D’après Graham T. Allison, le décideur est un acteur qui cherche à maximiser son profit. La théorie mathématique de la décision fondée par Neumann est aujourd’hui, selon Daniel Schneider (1994) 94 , la plus développée. Le champ d’application de la théorie des jeux est celui de l’acteur intentionnel et rationnel qui est en interaction avec au moins un autre acteur. Avec les réels juxtaposés de G. Allison, nous sortons définitivement du “ je prépare, je décide, j’exécute ”. Le passage du linéaire au non-linéaire, et du linéaire au causal-global est accompli. Il met en évidence les rationalités multiples et éparses des systèmes en interaction. Certains auteurs, comme Karl Deutsch, proposent un modèle explicatif. Ce modèle fait appel à la fois à l’analyse systémique et à la cybernétique.
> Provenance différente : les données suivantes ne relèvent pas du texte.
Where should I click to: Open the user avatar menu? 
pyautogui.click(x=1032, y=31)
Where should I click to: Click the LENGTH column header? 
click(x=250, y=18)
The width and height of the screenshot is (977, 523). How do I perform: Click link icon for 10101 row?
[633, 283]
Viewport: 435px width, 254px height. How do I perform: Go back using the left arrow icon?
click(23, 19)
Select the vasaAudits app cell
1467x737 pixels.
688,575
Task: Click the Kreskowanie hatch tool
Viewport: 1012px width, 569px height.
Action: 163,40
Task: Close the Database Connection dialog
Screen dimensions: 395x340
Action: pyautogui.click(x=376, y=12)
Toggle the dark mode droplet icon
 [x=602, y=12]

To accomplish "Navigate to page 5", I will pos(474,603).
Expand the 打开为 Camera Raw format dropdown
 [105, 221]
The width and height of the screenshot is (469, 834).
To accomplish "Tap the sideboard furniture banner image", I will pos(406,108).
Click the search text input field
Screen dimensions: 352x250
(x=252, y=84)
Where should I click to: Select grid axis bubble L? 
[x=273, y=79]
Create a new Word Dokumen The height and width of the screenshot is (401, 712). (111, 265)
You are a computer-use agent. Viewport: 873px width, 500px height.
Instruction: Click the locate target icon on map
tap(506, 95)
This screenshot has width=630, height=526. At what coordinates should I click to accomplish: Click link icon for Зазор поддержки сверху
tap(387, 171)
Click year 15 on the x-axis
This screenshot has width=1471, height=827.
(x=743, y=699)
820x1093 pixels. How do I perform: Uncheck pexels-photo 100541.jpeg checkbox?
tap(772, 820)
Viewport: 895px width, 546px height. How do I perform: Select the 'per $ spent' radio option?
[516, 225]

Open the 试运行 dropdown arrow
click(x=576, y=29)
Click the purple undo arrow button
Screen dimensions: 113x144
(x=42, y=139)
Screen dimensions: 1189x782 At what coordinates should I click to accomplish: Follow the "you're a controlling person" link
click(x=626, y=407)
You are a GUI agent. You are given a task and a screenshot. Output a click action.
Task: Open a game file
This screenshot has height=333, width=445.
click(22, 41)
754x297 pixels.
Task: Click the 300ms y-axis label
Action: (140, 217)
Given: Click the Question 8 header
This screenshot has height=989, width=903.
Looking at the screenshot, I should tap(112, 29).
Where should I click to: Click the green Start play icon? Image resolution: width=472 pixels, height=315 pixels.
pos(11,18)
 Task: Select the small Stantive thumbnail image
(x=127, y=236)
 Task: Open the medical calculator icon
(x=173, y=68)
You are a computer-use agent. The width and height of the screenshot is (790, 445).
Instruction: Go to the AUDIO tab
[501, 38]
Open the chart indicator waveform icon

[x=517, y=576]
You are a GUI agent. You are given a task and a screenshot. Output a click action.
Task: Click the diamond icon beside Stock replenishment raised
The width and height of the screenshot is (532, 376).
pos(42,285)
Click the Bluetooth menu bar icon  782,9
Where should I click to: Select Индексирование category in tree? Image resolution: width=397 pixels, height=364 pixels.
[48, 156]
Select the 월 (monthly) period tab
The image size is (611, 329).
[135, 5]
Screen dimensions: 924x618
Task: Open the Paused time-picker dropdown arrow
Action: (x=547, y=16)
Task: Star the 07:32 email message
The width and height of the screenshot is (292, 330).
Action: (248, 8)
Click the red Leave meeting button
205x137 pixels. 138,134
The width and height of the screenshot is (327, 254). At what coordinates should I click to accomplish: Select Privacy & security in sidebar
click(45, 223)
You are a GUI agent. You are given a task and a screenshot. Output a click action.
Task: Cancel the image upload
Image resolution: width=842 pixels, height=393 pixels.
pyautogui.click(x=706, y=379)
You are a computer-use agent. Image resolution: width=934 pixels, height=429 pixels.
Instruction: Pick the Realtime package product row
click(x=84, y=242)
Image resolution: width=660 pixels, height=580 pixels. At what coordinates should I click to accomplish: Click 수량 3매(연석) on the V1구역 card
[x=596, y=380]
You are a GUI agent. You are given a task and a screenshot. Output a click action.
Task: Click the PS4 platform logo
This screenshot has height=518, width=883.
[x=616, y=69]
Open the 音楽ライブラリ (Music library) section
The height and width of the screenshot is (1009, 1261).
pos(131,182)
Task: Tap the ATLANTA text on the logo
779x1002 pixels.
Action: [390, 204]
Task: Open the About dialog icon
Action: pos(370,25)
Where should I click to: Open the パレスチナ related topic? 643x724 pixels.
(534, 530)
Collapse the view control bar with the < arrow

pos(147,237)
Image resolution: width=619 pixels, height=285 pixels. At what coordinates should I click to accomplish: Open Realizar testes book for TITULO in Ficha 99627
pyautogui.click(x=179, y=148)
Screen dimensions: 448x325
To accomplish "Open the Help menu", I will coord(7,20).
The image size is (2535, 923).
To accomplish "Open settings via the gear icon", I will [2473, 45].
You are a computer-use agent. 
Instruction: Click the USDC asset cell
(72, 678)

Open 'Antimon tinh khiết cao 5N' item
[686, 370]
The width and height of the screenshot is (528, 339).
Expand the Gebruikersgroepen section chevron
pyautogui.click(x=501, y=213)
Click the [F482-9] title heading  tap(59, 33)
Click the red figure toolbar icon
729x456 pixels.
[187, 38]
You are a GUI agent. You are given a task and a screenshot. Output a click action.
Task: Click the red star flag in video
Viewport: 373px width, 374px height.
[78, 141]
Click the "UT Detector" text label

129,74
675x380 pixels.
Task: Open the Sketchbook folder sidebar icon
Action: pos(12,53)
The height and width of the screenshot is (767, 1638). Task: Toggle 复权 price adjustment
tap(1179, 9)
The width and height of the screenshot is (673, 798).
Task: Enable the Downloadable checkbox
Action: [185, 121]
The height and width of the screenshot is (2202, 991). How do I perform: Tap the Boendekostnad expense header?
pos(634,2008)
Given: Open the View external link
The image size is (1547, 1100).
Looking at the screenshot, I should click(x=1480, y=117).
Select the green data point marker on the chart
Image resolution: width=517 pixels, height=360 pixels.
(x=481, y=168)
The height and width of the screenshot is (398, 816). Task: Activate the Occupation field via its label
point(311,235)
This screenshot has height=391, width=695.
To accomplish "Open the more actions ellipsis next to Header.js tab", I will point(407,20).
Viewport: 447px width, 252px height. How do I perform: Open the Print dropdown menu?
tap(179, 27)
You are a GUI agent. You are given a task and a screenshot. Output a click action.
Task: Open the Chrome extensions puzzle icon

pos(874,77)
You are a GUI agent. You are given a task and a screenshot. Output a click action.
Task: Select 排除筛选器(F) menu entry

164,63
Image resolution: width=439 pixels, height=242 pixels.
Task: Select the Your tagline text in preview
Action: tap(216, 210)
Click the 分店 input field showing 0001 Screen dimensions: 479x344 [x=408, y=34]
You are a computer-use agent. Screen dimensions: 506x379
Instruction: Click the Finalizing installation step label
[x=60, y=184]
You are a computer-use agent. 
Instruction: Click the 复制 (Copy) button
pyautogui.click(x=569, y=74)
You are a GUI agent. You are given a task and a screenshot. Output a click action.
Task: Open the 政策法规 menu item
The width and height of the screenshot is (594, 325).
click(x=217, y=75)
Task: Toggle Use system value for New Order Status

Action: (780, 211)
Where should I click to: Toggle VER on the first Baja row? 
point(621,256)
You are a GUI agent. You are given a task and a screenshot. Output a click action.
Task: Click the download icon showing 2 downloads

L'approche décisionnelle de la politique étrangère et des relations internationales ne suscite que peu d’intérêt au niveau des recherches en France. À l’opposé, aux États-Unis, cette approche donne lieu à une littérature abondante autour de la prise de décision par les acteurs politiques et par des structures non étatiques (groupe de pression, médias, opinion publique etc.) Les problèmes du contrôle de l’information, de la mise en œuvre d’une décision, de la gestion des crises ou encore les problèmes de la perception etc, font partie de cette littérature centrée sur la prise de décision. Karl Wolfgang Deutsch (1966, pp. 75-97) 95 , s'intéresse au processus de prise de décision. Il utilise la notion de self-modifying communications network ou encore learning net, pour décrire à la fois l'individu et l'organisation sociale. Un tel réseau fonctionne grâce au drive, la tension interne provoquée par un déséquilibre et la volonté de rééquilibrage. Il est intéressant de noter que la notion de but se réfère à la fois à la perception subjective du système et à un état objectif de l'environnement. Autrement dit, la théorie du système voit le décideur comme une goal-seeking feedback engine et comme une learning engine qui sont liées inextricablement à un environnement.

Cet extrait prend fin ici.